When we were on the Falcon project, the client had been using the "Closest Points" problem as one of their programming exercises in order to evaluate and vet new engineers wishing to join the project. The "Closest Points" problem is, given a set of points in a plane, find the two points that are closest to one another. In particular, the engineering candidate was to use the "Divide and Conquer" algorithm as the mechanism for solving the "Closest Points" problem. However, the client was not having success at getting suitable implementations of the solution. In addition, they were also convinced that such a problem could not be solved using TDD methods. DJ Daugherty took the "can't solve using TDD" as a challenge and threw the problem at the Falcon folks to see what we would do. A few of us took the time to tackle it. This is my solution.

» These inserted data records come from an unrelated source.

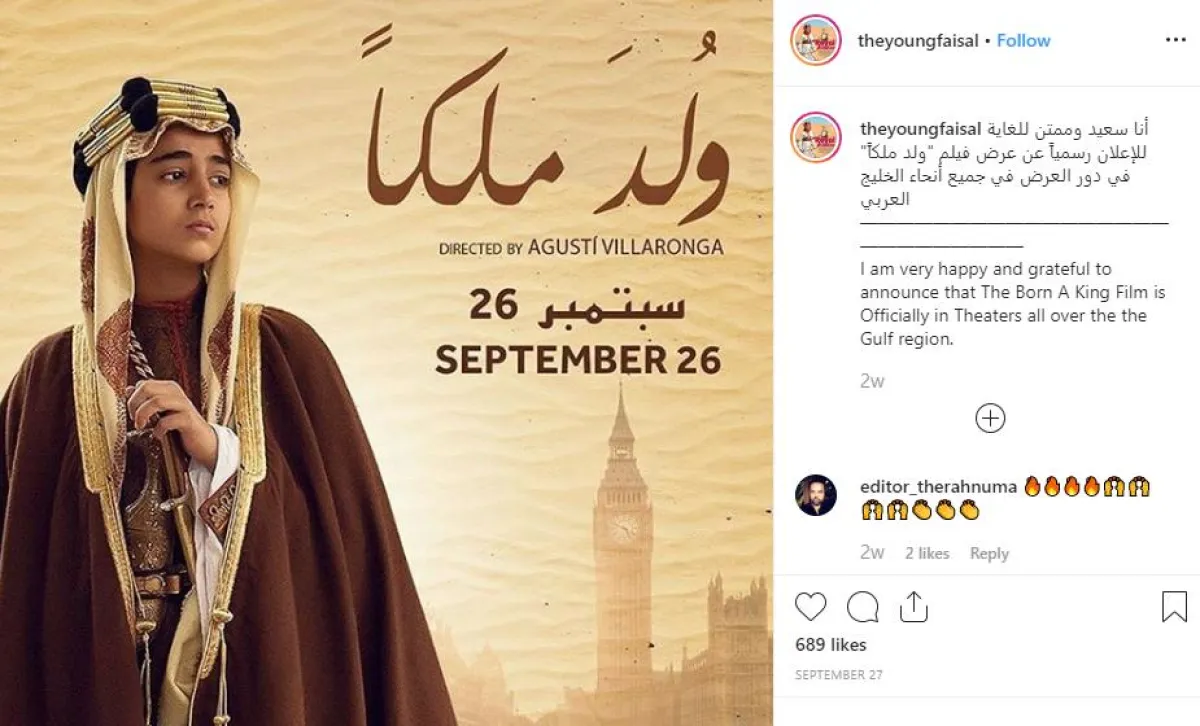Open editor_therahnuma username link

click(x=938, y=487)
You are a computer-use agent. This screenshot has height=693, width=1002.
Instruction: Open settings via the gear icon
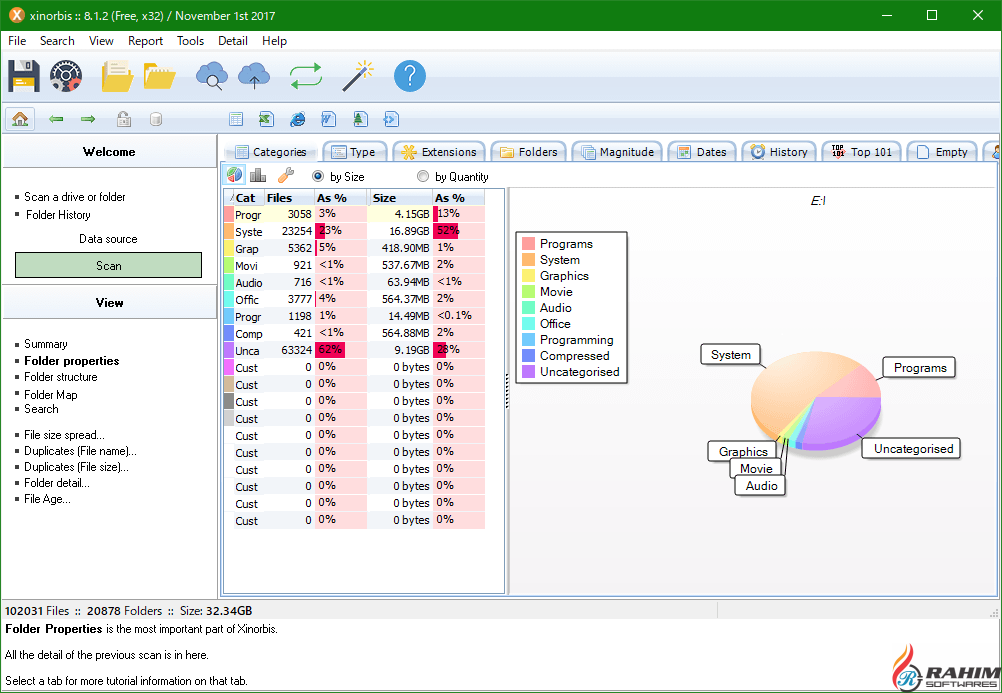click(66, 76)
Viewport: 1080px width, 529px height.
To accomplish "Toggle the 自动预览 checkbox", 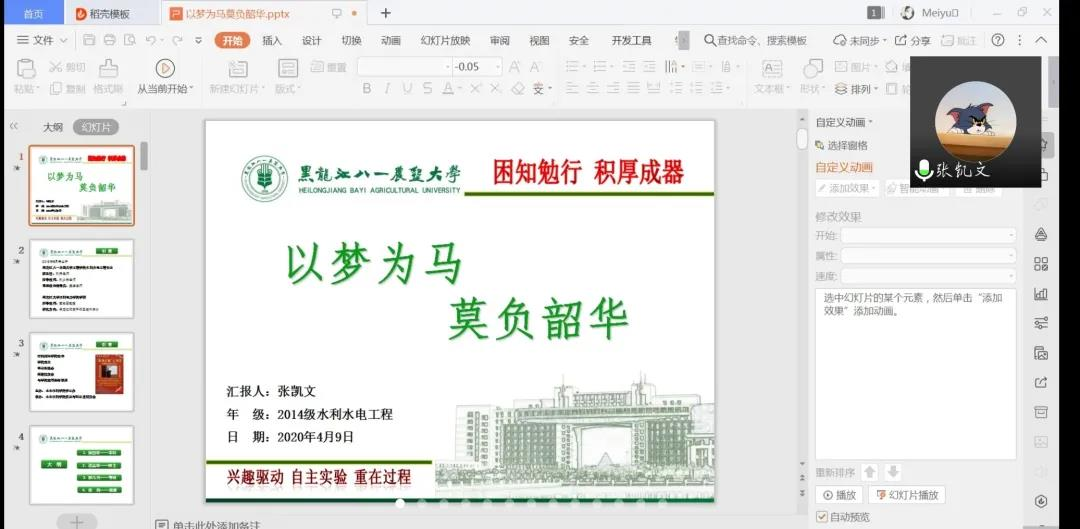I will point(822,517).
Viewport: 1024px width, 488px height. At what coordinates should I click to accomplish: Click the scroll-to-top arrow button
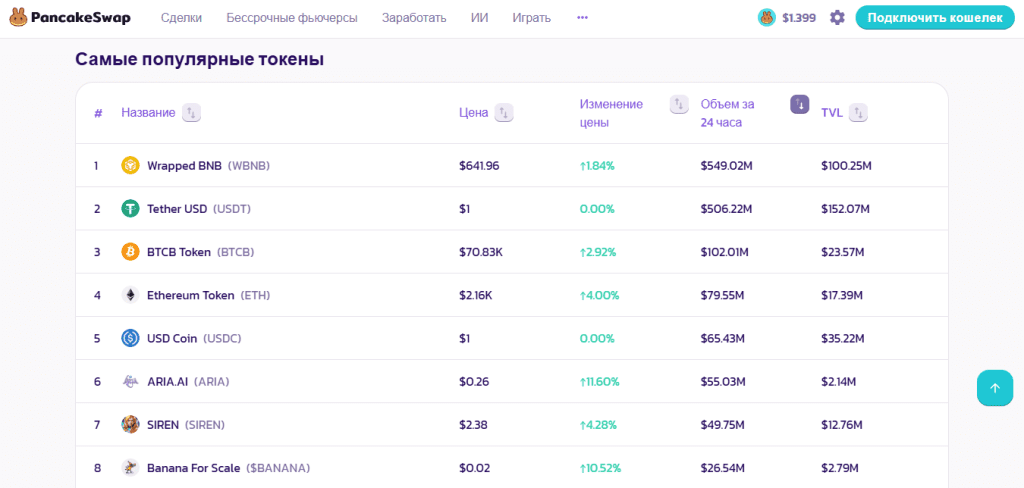[995, 388]
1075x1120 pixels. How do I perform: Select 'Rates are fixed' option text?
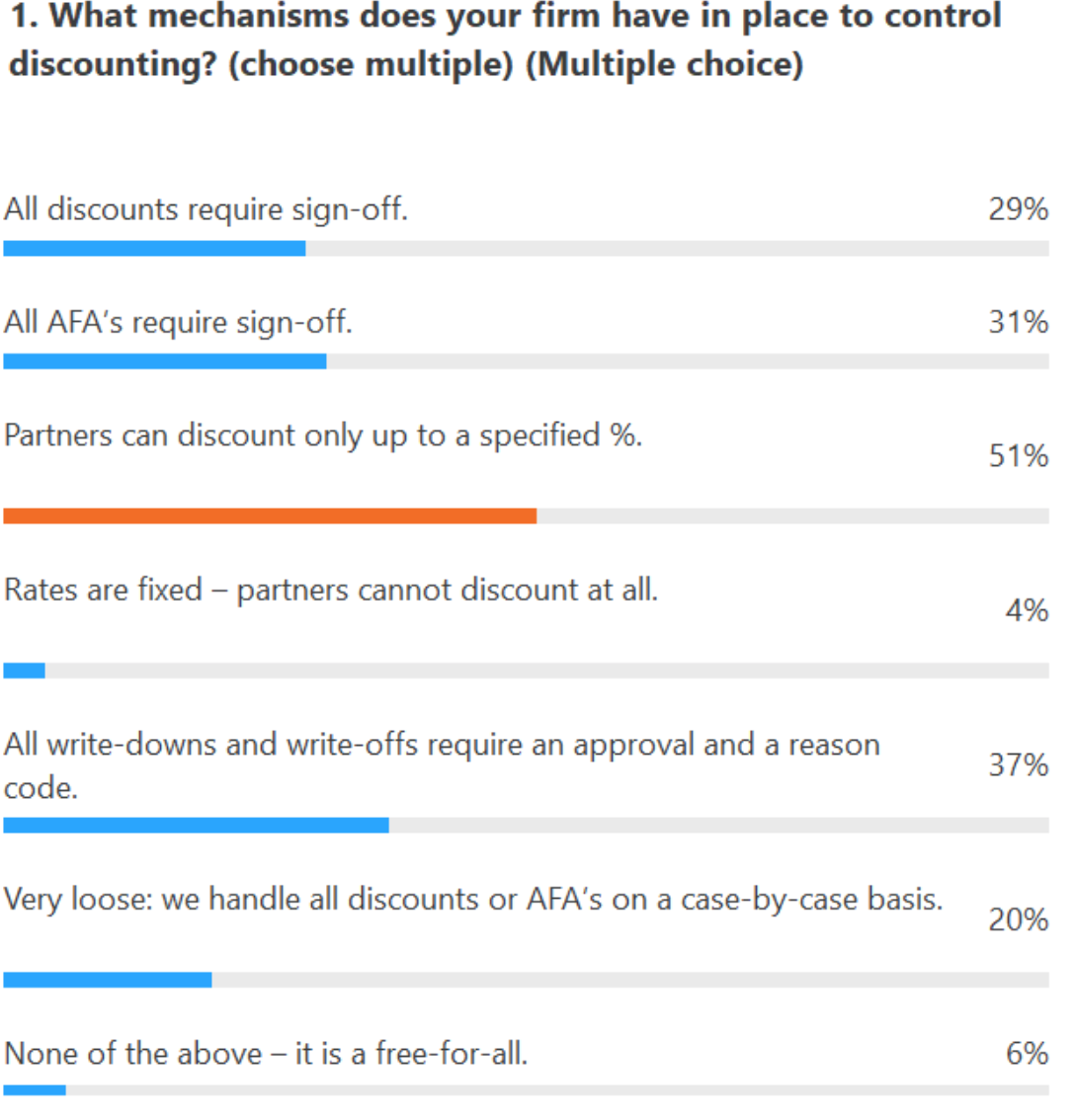point(331,590)
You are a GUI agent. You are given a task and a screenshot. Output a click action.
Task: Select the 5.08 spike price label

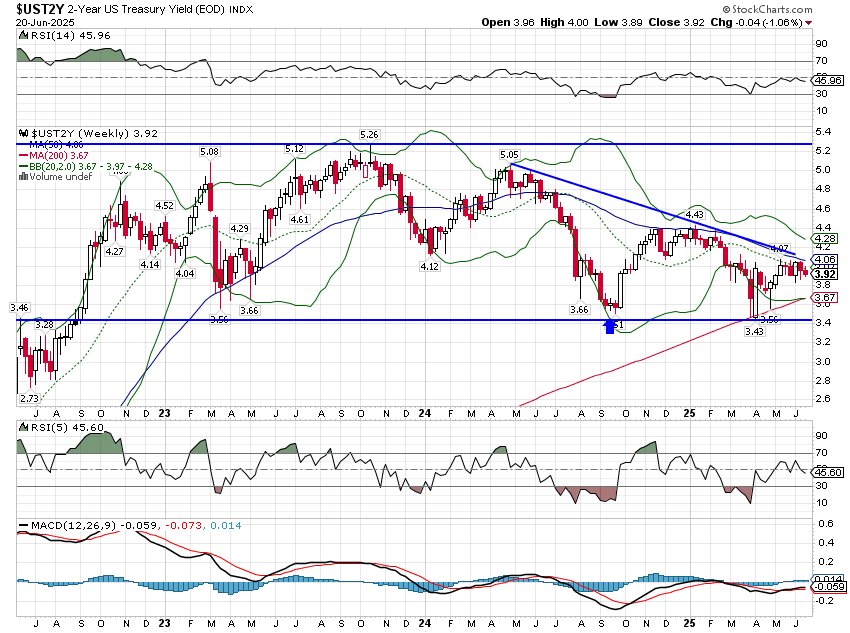click(x=209, y=152)
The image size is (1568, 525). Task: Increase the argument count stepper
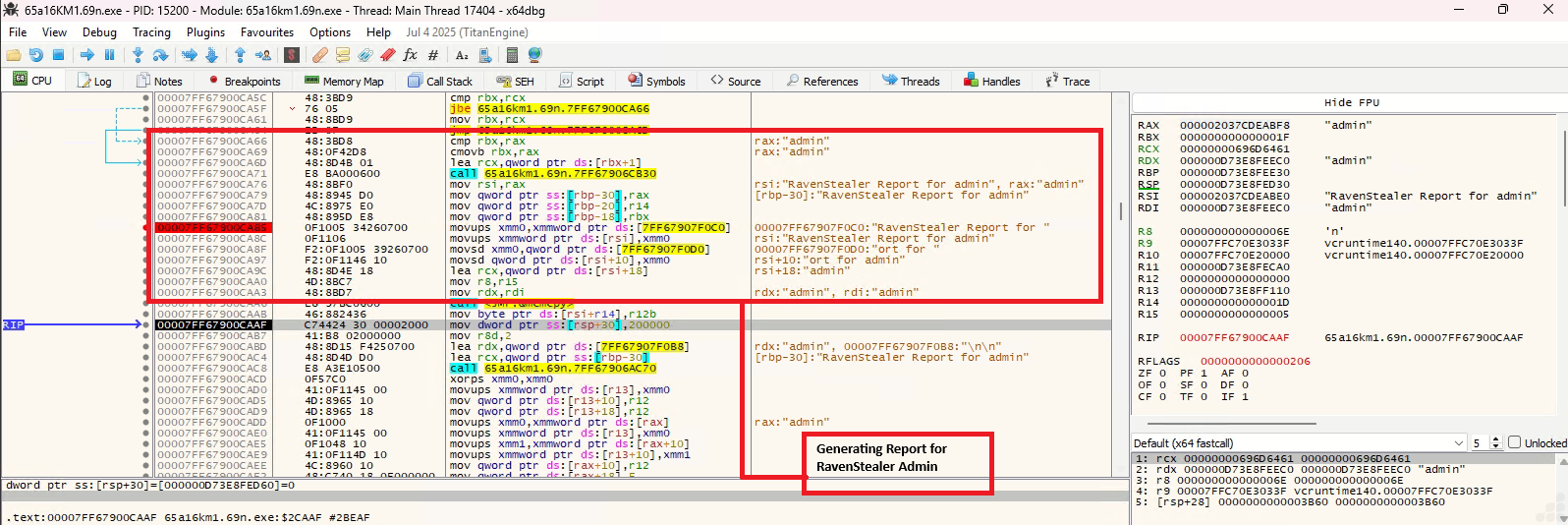point(1496,439)
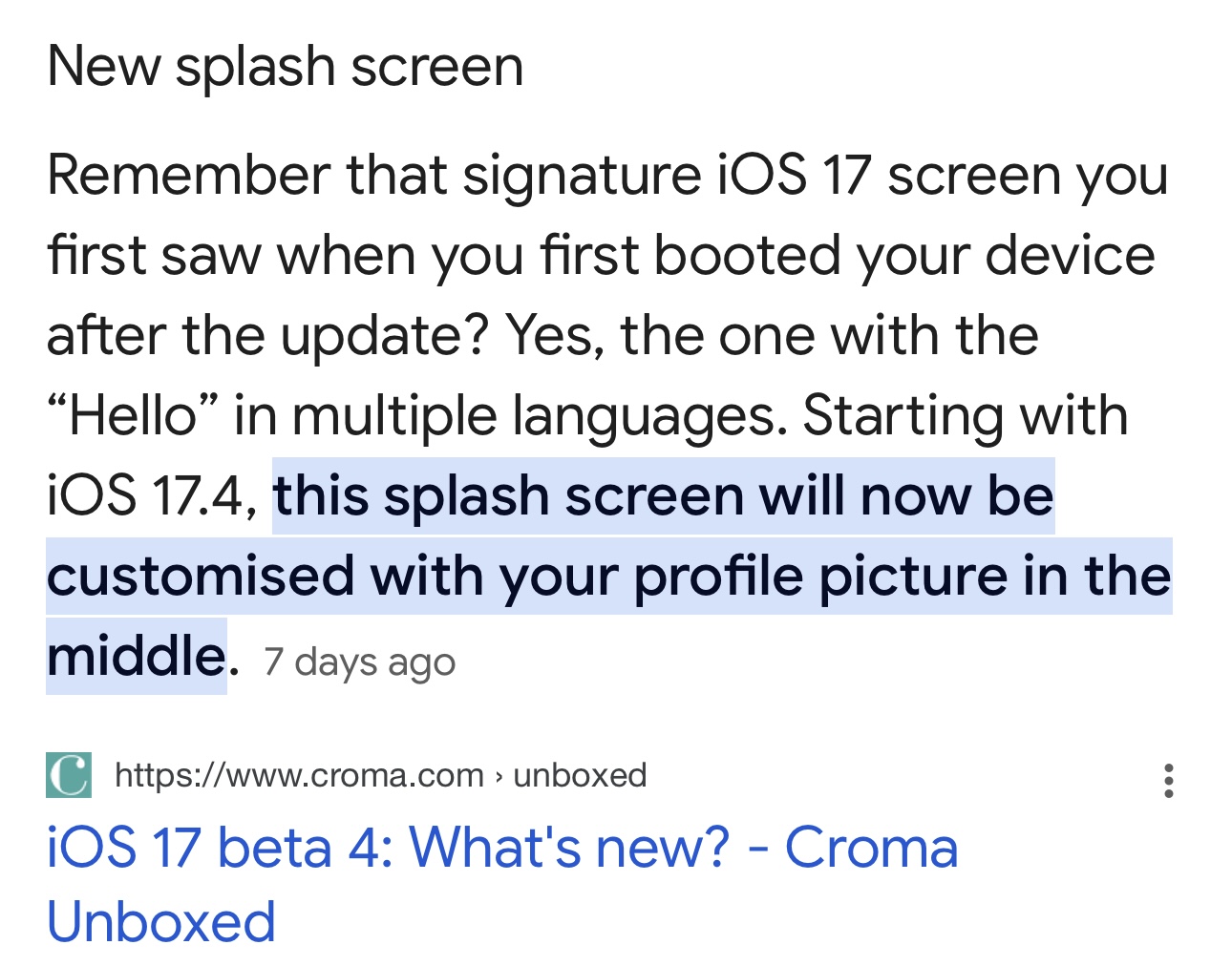
Task: Click the highlighted word middle
Action: point(136,656)
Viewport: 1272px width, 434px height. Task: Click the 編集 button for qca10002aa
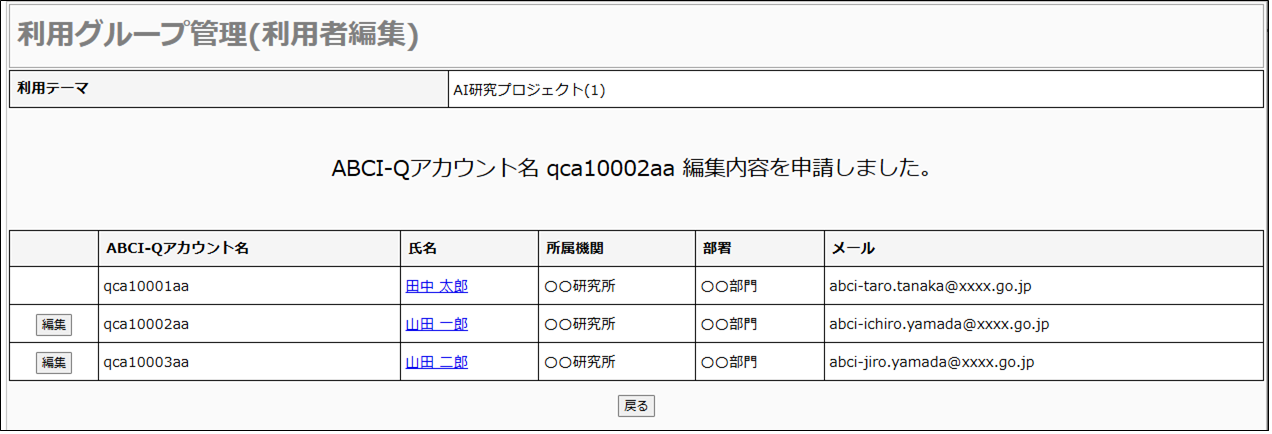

Algorithms, especially those that are mathematical and/or data-driven, quickly expose the dilemmas presented by typical TDD philosophies, and especially those that are more quixotic in nature. However, when applied pragmatically and with proper forethought, TDD can be used to drive algorithm-based solutions quite well, with the result being much more sensible and reliable implementations.
This talk explores four solution types to the "Closest Points" problem:
- Permutation Search - A purely naive matching of all permutations with ordering (even though ordering doesn't really matter). This solution is the easiest to test-drive without knowing any algorithm. However, the permutation search is O(n!), making it the worst possible solution, and impractical for real-world use.
- Combination Search - A better naive matching of all combination regardless of ordering. This solution can be test-driven, provided the developer observes that the checking of points does not depend on order. The combination search is O(n!)/2 (i.e., "n choose 2"), making it the second worst possible solution, and impractical for real-world use.
- Plane Sweep - An efficient matching of points where the points are ordered by their x position and then the plane is swept, looking for best matches in a sliding window whose size is based on the best match found so far. This solution can be test-driven provided the developer has worked out the algorithm a priori (i.e., the critical operations of the algorithm are test-driven, and then the integration of those operations is test-driven). This method is O(n log n), and is well-suited for real-world use.
- Divide and Conquer - An efficient matching of points where the points are ordered by their x position and then recursively bisected into smaller regions until the point set is sufficiently small to easily search. This solution can be test-driven provided the developer has worked out the algorithm a priori (i.e., the critical operations of the algorithm are test-driven, and then the integration of those operations is test-driven). This method is O(n log n), and is well-suited for real-world use.
A live demonstration of my solution developed in Swift on macOS will be given.